Given paired data $(x_i,y_i)$ for $i=1,\ldots,n$, SeBR
implements
efficient and fully Bayesian inference for semiparametric regression
models that incorporate (1) an unknown data transformation
$$ g(y_i) = z_i $$
and (2) a useful parametric regression model
$$ z_i = f_\theta(x_i) + \sigma \epsilon_i $$
with unknown parameters $\theta$ and independent errors $\epsilon_i$.
Examples. We focus on the following important special cases:
$$ z_i = x_i'\theta + \sigma\epsilon_i, \quad \epsilon_i \stackrel{iid}{\sim} N(0, 1) $$
The transformation $g$ broadens the applicability of this useful class of models, including for positive or compactly-supported data.

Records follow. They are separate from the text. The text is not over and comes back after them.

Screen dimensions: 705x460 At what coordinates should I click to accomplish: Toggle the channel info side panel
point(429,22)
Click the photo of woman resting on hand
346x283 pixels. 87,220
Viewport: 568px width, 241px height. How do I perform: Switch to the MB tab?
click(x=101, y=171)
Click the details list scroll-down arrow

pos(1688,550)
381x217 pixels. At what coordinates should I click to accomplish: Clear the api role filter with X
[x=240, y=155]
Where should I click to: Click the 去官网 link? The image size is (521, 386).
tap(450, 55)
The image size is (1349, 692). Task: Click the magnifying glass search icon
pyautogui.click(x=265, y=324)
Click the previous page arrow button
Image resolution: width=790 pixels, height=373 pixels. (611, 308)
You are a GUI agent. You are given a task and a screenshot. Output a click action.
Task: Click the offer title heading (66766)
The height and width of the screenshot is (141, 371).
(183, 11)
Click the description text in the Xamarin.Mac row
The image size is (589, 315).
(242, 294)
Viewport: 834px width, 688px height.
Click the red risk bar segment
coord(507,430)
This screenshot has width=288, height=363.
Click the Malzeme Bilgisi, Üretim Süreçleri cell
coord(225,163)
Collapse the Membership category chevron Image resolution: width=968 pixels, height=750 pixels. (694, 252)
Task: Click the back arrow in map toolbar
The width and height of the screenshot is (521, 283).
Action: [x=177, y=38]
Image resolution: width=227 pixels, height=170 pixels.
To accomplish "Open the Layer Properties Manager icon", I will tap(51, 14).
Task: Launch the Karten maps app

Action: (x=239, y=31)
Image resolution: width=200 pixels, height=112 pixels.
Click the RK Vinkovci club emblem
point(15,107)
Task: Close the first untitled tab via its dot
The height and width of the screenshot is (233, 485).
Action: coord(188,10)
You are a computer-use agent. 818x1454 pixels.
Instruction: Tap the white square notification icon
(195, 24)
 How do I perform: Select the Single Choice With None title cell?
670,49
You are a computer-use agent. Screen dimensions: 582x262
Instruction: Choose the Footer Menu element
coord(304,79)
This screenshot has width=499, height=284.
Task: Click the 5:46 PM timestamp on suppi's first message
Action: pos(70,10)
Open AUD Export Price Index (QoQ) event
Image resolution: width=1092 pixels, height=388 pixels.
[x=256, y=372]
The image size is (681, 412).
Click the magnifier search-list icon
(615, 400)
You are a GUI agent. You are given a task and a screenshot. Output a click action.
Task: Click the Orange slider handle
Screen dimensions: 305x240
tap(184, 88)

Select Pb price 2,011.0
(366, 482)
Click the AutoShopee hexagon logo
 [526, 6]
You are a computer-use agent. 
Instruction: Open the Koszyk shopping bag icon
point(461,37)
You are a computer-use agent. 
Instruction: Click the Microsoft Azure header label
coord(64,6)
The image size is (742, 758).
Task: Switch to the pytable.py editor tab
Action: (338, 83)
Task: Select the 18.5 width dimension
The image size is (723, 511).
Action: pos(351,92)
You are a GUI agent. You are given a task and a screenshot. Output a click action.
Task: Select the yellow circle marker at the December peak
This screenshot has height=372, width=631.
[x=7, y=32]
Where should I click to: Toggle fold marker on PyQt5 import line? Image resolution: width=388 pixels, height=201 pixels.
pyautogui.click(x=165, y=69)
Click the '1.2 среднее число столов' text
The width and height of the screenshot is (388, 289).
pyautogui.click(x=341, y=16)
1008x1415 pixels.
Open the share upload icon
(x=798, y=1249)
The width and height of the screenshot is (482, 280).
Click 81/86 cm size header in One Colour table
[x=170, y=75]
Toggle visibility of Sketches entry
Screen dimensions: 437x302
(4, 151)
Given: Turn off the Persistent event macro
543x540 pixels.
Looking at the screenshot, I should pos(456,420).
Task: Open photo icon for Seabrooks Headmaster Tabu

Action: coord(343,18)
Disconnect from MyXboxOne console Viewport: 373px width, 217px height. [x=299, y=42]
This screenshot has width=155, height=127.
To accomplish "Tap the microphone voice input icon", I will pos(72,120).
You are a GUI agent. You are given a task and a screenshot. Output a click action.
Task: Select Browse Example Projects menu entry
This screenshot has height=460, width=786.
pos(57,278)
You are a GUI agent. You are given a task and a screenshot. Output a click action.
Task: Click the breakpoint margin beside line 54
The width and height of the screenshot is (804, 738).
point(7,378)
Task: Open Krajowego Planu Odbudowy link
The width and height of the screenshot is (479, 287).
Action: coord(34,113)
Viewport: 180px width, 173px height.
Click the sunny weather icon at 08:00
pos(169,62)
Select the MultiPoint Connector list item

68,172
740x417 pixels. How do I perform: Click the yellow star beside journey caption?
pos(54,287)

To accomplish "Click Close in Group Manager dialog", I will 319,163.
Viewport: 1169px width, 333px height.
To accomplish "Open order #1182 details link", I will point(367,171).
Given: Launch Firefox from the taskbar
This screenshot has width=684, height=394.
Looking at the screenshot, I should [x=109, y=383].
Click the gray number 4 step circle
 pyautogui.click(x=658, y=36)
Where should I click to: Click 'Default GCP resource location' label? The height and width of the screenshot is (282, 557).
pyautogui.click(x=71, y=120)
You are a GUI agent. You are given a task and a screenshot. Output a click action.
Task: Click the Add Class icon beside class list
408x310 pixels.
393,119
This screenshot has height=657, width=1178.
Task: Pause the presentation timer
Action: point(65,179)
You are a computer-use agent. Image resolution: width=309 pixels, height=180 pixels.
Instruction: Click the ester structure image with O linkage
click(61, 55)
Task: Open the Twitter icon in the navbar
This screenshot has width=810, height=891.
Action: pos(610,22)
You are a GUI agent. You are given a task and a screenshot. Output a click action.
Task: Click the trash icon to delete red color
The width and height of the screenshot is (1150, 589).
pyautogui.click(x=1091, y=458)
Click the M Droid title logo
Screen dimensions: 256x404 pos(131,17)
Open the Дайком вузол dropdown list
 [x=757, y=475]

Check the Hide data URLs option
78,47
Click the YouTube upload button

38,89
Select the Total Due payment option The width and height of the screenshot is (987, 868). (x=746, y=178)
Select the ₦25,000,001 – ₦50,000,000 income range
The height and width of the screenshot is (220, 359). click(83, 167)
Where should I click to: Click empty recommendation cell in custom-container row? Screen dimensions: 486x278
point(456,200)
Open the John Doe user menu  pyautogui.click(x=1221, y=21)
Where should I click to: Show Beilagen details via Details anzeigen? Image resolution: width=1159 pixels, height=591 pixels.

$$ z_i = x_i'\theta + \sigma\epsilon_i, \quad \epsilon_i \stackrel{iid}{\sim} ALD(\tau) $$
to target the $\tau$th quantile of $z$ at $x$, or equivalently, the $g^{-1}(\tau)$th quantile of $y$ at $x$. The ALD is quite often a very poor model for real data, especially when $\tau$ is near zero or one. The transformation $g$ offers a pathway to significantly improve the model adequacy, while still targeting the desired quantile of the data.
$$ z_i = f_\theta(x_i) + \sigma \epsilon_i, \quad \epsilon_i \stackrel{iid}{\sim} N(0, 1) $$
where $f_\theta$ is a GP and $\theta$ parameterizes the mean and covariance functions. Although GPs offer substantial flexibility for the regression function $f_\theta$, this model may be inadequate when $y$ has irregular marginal features or a restricted domain (e.g., positive or compact).
Challenges: The goal is to provide fully Bayesian posterior inference for the unknowns $(g, \theta)$ and posterior predictive inference for future/unobserved data $\tilde y(x)$. We prefer a model and algorithm that offer both (i) flexible modeling of $g$ and (ii) efficient posterior and predictive computations.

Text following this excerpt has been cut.